#### [Dataset records]
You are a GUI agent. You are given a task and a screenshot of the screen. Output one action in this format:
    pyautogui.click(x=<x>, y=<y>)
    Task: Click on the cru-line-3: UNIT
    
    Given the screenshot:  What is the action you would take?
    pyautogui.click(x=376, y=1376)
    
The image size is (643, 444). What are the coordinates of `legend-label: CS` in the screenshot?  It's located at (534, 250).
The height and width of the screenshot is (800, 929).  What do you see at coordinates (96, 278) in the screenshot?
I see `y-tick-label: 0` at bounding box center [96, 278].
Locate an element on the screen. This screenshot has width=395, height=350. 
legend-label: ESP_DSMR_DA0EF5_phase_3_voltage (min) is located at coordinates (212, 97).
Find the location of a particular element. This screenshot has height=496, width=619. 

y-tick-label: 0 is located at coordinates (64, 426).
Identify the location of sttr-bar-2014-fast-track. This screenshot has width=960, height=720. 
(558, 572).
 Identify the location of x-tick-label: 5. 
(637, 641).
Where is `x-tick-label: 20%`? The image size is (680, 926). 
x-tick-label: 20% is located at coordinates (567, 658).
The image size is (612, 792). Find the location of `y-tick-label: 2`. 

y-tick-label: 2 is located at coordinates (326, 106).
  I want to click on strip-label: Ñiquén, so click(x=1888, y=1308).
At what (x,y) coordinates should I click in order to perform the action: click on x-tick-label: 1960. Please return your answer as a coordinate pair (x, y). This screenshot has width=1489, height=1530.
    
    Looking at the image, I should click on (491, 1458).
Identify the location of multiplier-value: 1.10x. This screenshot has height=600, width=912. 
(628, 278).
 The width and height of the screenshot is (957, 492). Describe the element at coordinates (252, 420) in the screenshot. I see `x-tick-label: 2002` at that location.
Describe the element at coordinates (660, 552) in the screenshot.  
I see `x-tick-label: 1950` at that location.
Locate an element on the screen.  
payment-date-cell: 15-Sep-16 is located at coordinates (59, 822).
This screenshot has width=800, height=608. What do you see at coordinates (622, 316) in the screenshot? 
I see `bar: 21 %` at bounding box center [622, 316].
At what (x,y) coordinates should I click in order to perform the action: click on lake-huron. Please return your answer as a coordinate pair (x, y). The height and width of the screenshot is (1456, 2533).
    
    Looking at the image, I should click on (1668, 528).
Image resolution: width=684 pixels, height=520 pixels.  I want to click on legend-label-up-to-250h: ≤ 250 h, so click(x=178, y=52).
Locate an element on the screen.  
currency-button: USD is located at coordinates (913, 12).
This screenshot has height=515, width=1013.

#### [What you need to do]
Render every line of the records above as a Markdown table with the columns Row and Record line, numbering the rows in order and leaving out blank lines.

#### [Exercise response]
| Row | Record line |
|---|---|
| 1 | You are a GUI agent. You are given a task and a screenshot of the screen. Output one action in this format: |
| 2 |     pyautogui.click(x=<x>, y=<y>) |
| 3 |     Task: Click on the cru-line-3: UNIT |
| 4 |     Given the screenshot:  What is the action you would take? |
| 5 |     pyautogui.click(x=376, y=1376) |
| 6 | The image size is (643, 444). What are the coordinates of `legend-label: CS` in the screenshot?  It's located at (534, 250). |
| 7 | The height and width of the screenshot is (800, 929).  What do you see at coordinates (96, 278) in the screenshot? |
| 8 | I see `y-tick-label: 0` at bounding box center [96, 278]. |
| 9 | Locate an element on the screen. This screenshot has width=395, height=350.  |
| 10 | legend-label: ESP_DSMR_DA0EF5_phase_3_voltage (min) is located at coordinates (212, 97). |
| 11 | Find the location of a particular element. This screenshot has height=496, width=619.  |
| 12 | y-tick-label: 0 is located at coordinates (64, 426). |
| 13 | Identify the location of sttr-bar-2014-fast-track. This screenshot has width=960, height=720.  |
| 14 | (558, 572). |
| 15 |  Identify the location of x-tick-label: 5.  |
| 16 | (637, 641). |
| 17 | Where is `x-tick-label: 20%`? The image size is (680, 926).  |
| 18 | x-tick-label: 20% is located at coordinates (567, 658). |
| 19 | The image size is (612, 792). Find the location of `y-tick-label: 2`.  |
| 20 | y-tick-label: 2 is located at coordinates (326, 106). |
| 21 |   I want to click on strip-label: Ñiquén, so click(x=1888, y=1308). |
| 22 | At what (x,y) coordinates should I click in order to perform the action: click on x-tick-label: 1960. Please return your answer as a coordinate pair (x, y). This screenshot has width=1489, height=1530. |
| 23 |     Looking at the image, I should click on (491, 1458). |
| 24 | Identify the location of multiplier-value: 1.10x. This screenshot has height=600, width=912.  |
| 25 | (628, 278). |
| 26 |  The width and height of the screenshot is (957, 492). Describe the element at coordinates (252, 420) in the screenshot. I see `x-tick-label: 2002` at that location. |
| 27 | Describe the element at coordinates (660, 552) in the screenshot.   |
| 28 | I see `x-tick-label: 1950` at that location. |
| 29 | Locate an element on the screen.   |
| 30 | payment-date-cell: 15-Sep-16 is located at coordinates (59, 822). |
| 31 | This screenshot has width=800, height=608. What do you see at coordinates (622, 316) in the screenshot?  |
| 32 | I see `bar: 21 %` at bounding box center [622, 316]. |
| 33 | At what (x,y) coordinates should I click in order to perform the action: click on lake-huron. Please return your answer as a coordinate pair (x, y). The height and width of the screenshot is (1456, 2533). |
| 34 |     Looking at the image, I should click on (1668, 528). |
| 35 | Image resolution: width=684 pixels, height=520 pixels.  I want to click on legend-label-up-to-250h: ≤ 250 h, so click(x=178, y=52). |
| 36 | Locate an element on the screen.   |
| 37 | currency-button: USD is located at coordinates (913, 12). |
| 38 | This screenshot has height=515, width=1013. |